Genghis Khan (Mongolian: Чингис Хаан), also spelled Jenghis Khan, Jinghis Khan, Chinghiz Khan, Changaiz Khan, etc., original name Temüjin, also spelled Temuchin, (c. 1155/1162/1167 - August 18, 1227) was a Mongol khan and military leader who unified the Mongol tribes and then founded the Mongol Empire by conquering large portions of Asia, including north China (the Jin Empire), Western Xia, Central Asia, Persia, and Mongolia. His successors would expand Mongol dominions into the largest empire in human history. He was the grandfather of Kublai Khan, the first emperor of the Yuan Dynasty in China.
Early life
Genghis was born by the name of Temüjin sometime between 1162 and 1167, the first son of Yesügei, a tribal chief of the Kiyad (singular: Kiyan). Yesügei's clan is called Borjigin (plural: Borjigid). He was named after a defeated rival chief.
Temüjin's early life was a most difficult one. Whilst still a boy, his father was murdered by the neighboring Tartars in 1175, and Temüjin was inducted as the clan's chief. His clan abandoned him and his family, refusing to be led by a mere boy. For the next few years, he and his family lived the way of life of poor nomads, surviving primarily off of rodents. In one instance he slew his half-brother in a temper. In another, Temüjin was captured in a raid by a rival tribe and held captive with a wooden collar around his neck. He later escaped with some assistance from a sympathetic captor.
Around the age of 20, Temüjin visited his future wife Borte, and received a black sable coat from her tribe; this was the foundation for his increased wealth from conquest.
Temüjin later married Börte, according to legend rescuing her after she was kidnapped, with many elements of love stories.
Uniting the tribes
Temüjin began his slow ascent to power by allying himself with his father's friend Toghril, a local chief. He traded his coat for an army and joined the Keriat, a confederacy of Mongols led by Wang Khan. After successful campaigns against the Tatars (1202), Temüjin was adopted as Wang Khan's heir. This led to bitterness on the part of Senggum, Wang's former heir, who planned to assassinate Temüjin. Temüjin learned of Senggum's intentions, however, and a large civil war broke out among the Mongols. Eventually Temüjin defeated Senggum and succeeded to the title of Wang Khan. Temüjin created a written code of laws for the Mongols called Yassa, and it was to be followed very strictly.
Temüjin now attacked the other tribes and increased his power. By combining diplomacy, organization, military ability, and brutality, Temüjin finally managed to unite the tribes into a single nation, a monumental feat for the Mongols, who had a long history of internecine dispute.
The term Mongol
Temüjin, later Genghis Khan assigned a symbolic meaning to calling someone "Mongol". It was not uncommon for Temüjin to refere to a person as "Mongol" after he has proven himself worthy. The term was not based exclusively on ethnicity.
Lack of racial bias was one of the key factors that allowed tribes to join under Genghis' banner. He provided strong leadership, unity, and morale along with building sophisticated social and economic system that was the foundation for the latter Khans.
The foundations of an empire
In 1206 Temüjin had successfully united the formerly fragmented tribes of what is now Mongolia, and at a Khurultai/Khuriltai (a council of Mongol chiefs) he was titled "Genghis Khan" (alternate spellings exist; see above) or "Universal Ruler". He could now continue the long Mongol tradition of attacking China with greater success than usual, as he had built up a powerful military machine with unity as support.

DATA PROVIDED:
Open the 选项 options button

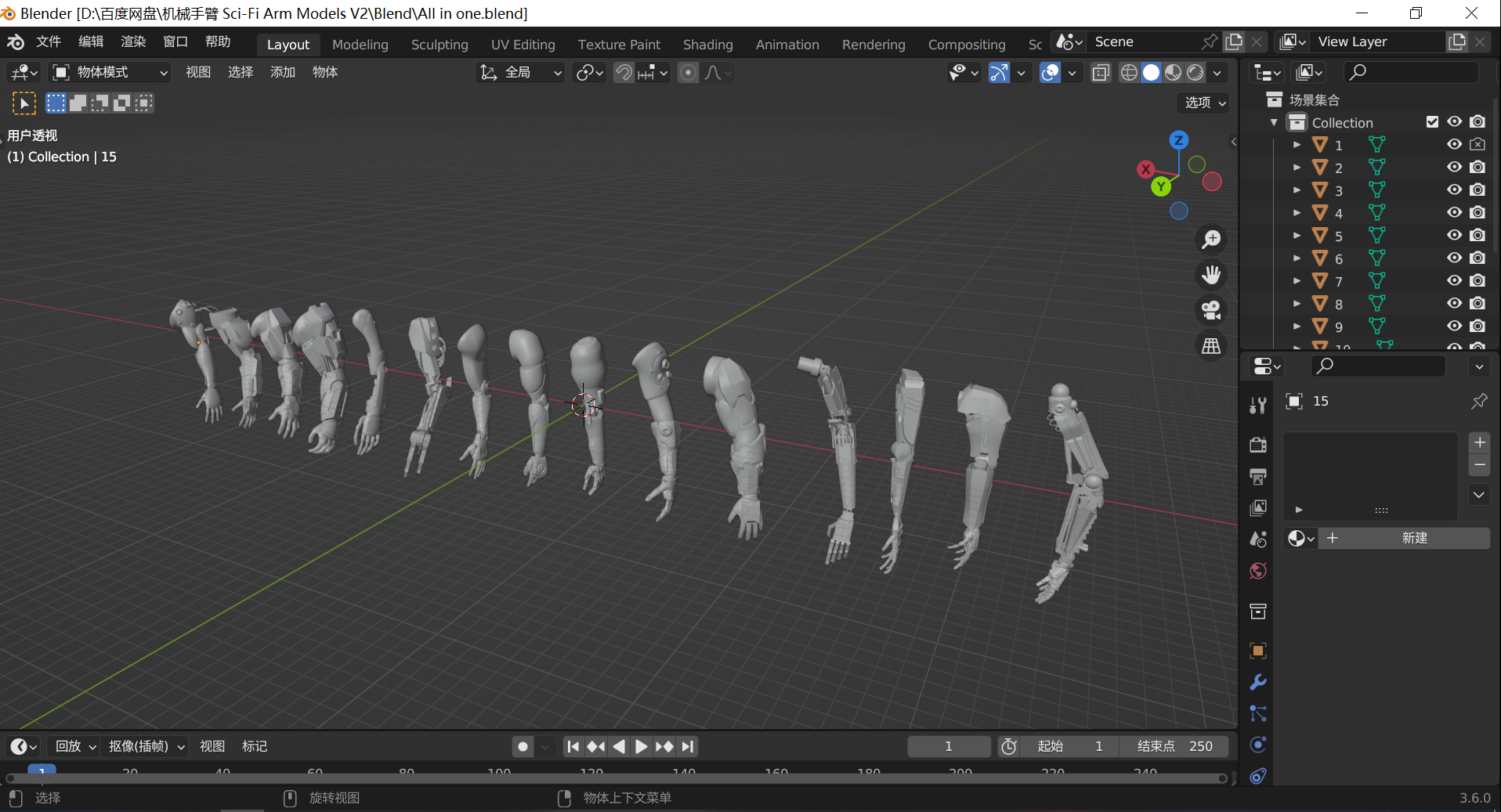pos(1203,103)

WORK TO BE COMPLETED: Can you write the next part of the Genghis Khan biography, starting right after its final sentence? The material shown after the Genghis Khan biography has no connection to it.

RESULT BELOW:
As the great Khan, he used the military system of the Huns based on the decimal system, with armies being split into groups of 10, 100, 1000 and finally a tumen (10,000). The army took their families and horses with them, with each rider having 3 or 4 horses, so they always had fresh means of transport.
China
At the time of the Khuriltai, Genghis was involved in a dispute with Western Xia, the first of his wars of conquest, and despite problems in taking well defended Western Xia cities, and by 1209 when peace with Western Xia was made, he had substantially reduced the Western Xia dominion, and was acknowledged by their emperor as overlord.
A major goal of Genghis was the conquest of Jin, both to avenge earlier defeats and to gain the riches of northern China. He declared war in 1211, and at first the pattern of operations against the Jurchen Jin Dynasty was the same as it had been against Western Xia. The Mongols were victorious in the field, but they were frustrated in their efforts to take major cities. In his typically logical and determined fashion, Genghis and his highly developed staff studied the problems of the assault of fortifications. With the help of Chinese engineers, they gradually developed the techniques that eventually would make them the most accomplished and most successful besiegers in the history of warfare.
As a result of a number of overwhelming victories in the field and a few successes in the capture of fortifications deep within China, Genghis had conquered and had consolidated Jin territory as far south as the Great Wall of China by 1213. He then advanced with three armies into the heart of Jin territory, between the Great Wall and the Huang He. He defeated the Jin forces, devastated northern China, captured numerous cities, and in 1215 besieged, captured, and sacked the Jin capital of Yanjing (later known as Beijing). The Jin emperor, Xuan Zong, however, did not surrender, but removed his capital to Kaifeng. There his successors finally were defeated, but not until 1234.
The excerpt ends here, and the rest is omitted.